THE PROBLEM
Check each line of the records below and collect those that include the word "agent".

====== MATERIAL FOR THIS TASK

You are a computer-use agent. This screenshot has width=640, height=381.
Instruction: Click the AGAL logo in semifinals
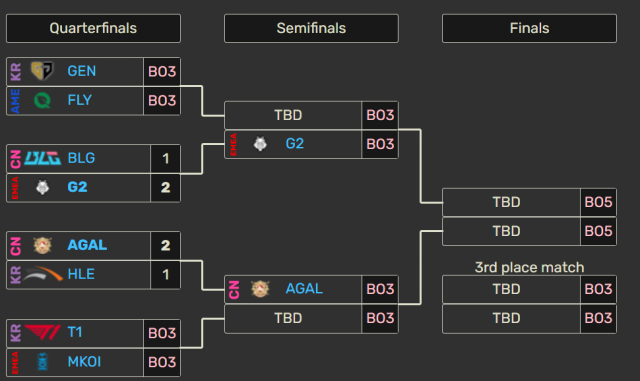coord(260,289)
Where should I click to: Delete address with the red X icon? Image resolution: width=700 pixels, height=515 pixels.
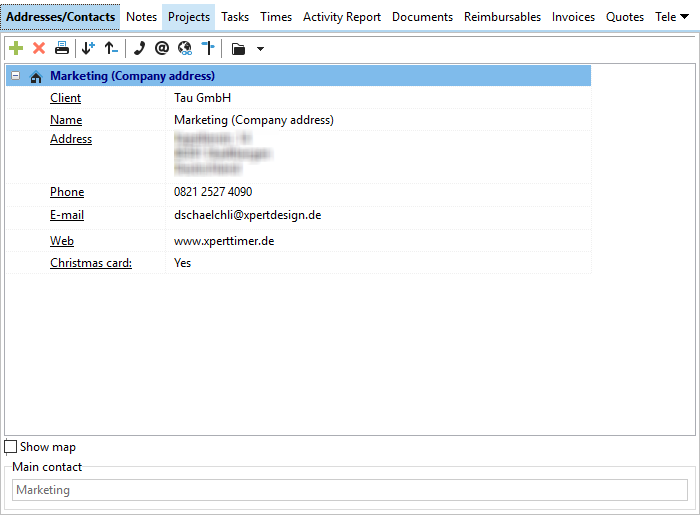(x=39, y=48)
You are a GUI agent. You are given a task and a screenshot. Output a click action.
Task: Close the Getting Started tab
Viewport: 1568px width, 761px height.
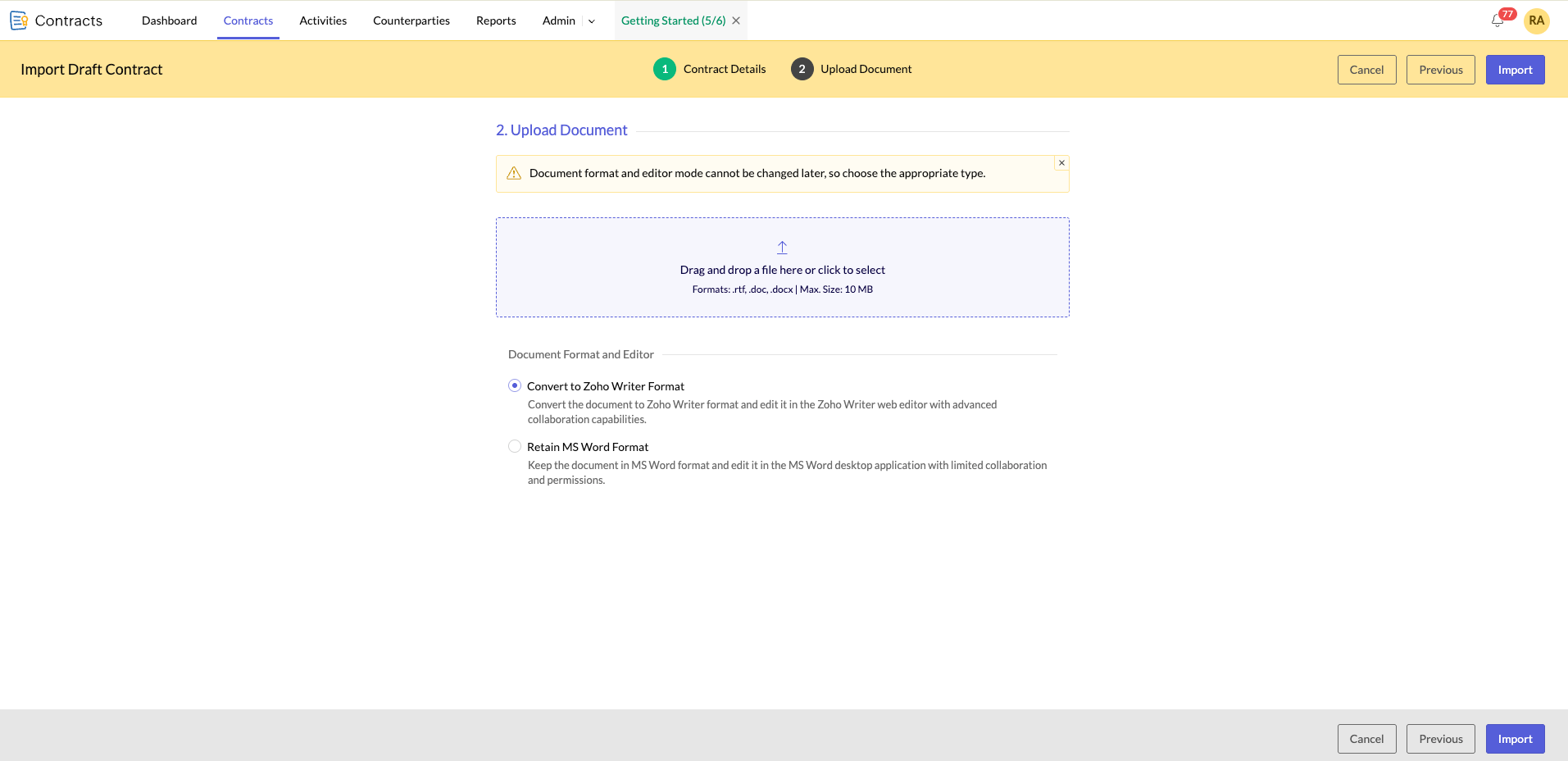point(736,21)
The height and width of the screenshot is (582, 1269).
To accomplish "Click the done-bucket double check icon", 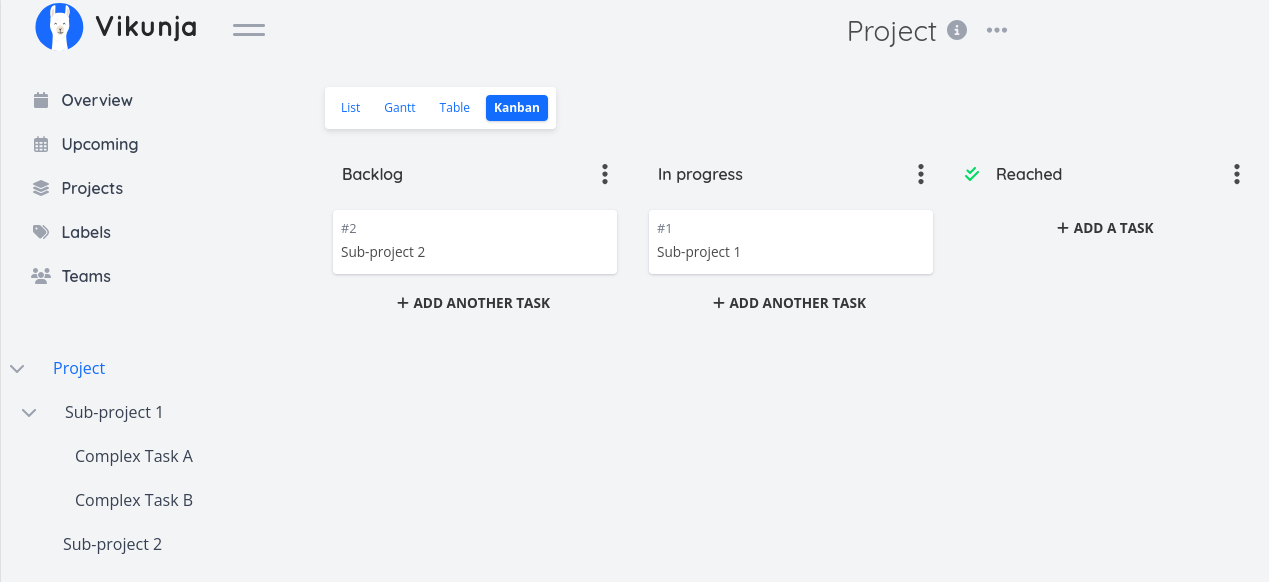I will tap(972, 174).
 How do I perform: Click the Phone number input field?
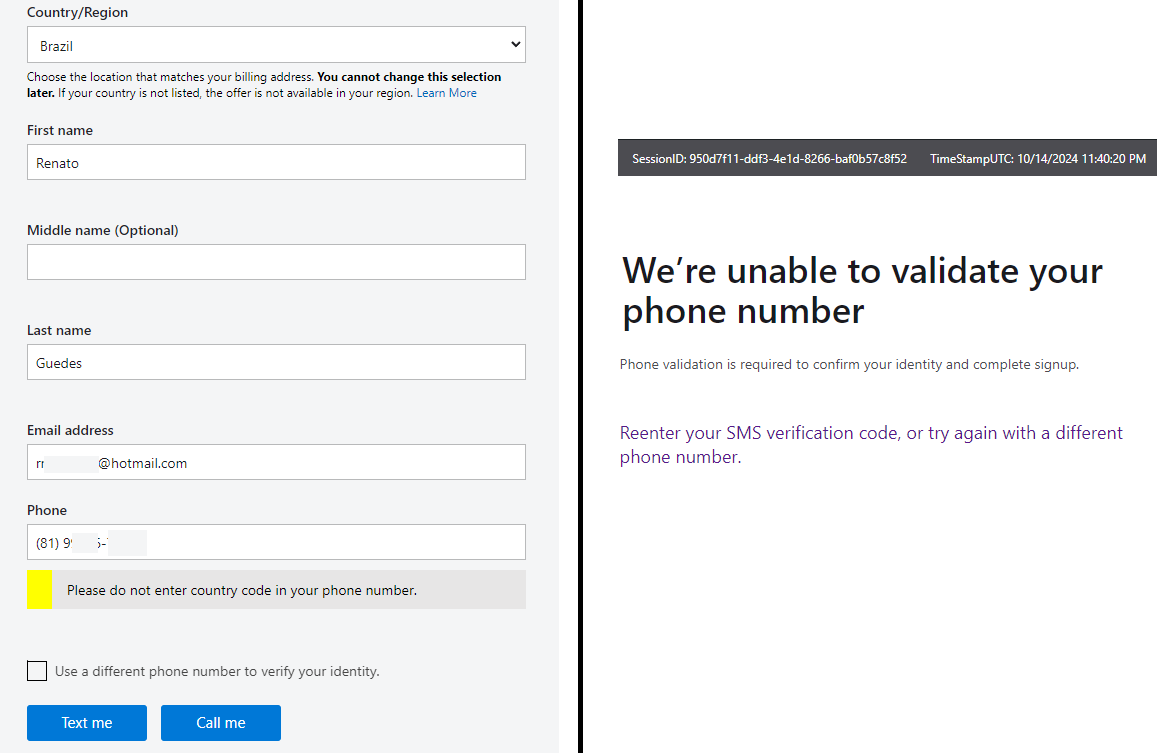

============

ANSWER AREA
You are a computer-use agent. This screenshot has width=640, height=381.
You are a GUI agent. You are given a task and a screenshot. Output a click action.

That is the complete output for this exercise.